- WRITTEN REQUEST -
In the forum thread on angular momentum ladder operators, what replaces the momentum vector when the classical definition of angular momentum is carried over to quantum mechanics?

- EXTRACT PROVIDED -
------------------------------------------------------------

I Angular momentum ladder operator derivation

[Sara Kennedy]

In the Griffiths textbook for Quantum Mechanics, It just gives the ladder operator to be

L_±≡L_x±iL_y

With reference to it being similar to QHO ladder operator. The book shows how that ladder operator is obtained, but it doesn't show how angular momentum operator is derived.

Ive searched the internet for past hour and I just can't get what I'm looking for... can anyone help?

 

[stevendaryl]

I'm not sure what you're asking. Angular momentum is defined in classical mechanics by \vec{L} = \vec{r} \times \vec{p}, where \vec{r} is the position vector and \vec{p} is momentum, and \times is the vector cross-product. In quantum mechanics, it's the same, except that \vec{p} is replaced by the operator -i \hbar \vec{\nabla}. So

L_x = -i \hbar (y \frac{\partial}{\partial z} - z \frac{\partial}{\partial y})
L_y = -i \hbar (z \frac{\partial}{\partial x} - x \frac{\partial}{\partial z})

------------------------------------------------------------

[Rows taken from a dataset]
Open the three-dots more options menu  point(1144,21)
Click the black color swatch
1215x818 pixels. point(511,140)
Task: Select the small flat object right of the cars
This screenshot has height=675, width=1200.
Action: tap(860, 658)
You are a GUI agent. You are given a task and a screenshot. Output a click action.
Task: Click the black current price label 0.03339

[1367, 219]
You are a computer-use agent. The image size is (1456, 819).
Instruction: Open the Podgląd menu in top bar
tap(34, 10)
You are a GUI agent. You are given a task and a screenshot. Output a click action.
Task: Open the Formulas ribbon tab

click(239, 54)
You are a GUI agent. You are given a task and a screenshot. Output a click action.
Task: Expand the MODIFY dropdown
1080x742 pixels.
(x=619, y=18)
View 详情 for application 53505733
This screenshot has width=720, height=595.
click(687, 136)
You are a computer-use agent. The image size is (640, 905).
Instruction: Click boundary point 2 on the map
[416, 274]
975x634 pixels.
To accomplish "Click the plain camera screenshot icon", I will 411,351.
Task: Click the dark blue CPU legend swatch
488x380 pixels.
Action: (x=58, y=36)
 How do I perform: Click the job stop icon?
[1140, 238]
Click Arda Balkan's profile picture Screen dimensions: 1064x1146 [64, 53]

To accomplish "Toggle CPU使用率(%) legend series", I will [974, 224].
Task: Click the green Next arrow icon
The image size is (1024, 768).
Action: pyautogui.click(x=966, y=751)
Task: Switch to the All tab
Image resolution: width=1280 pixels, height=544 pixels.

------------------------------------------------------------

- WORKED SOLUTION -
The operator -iħ∇.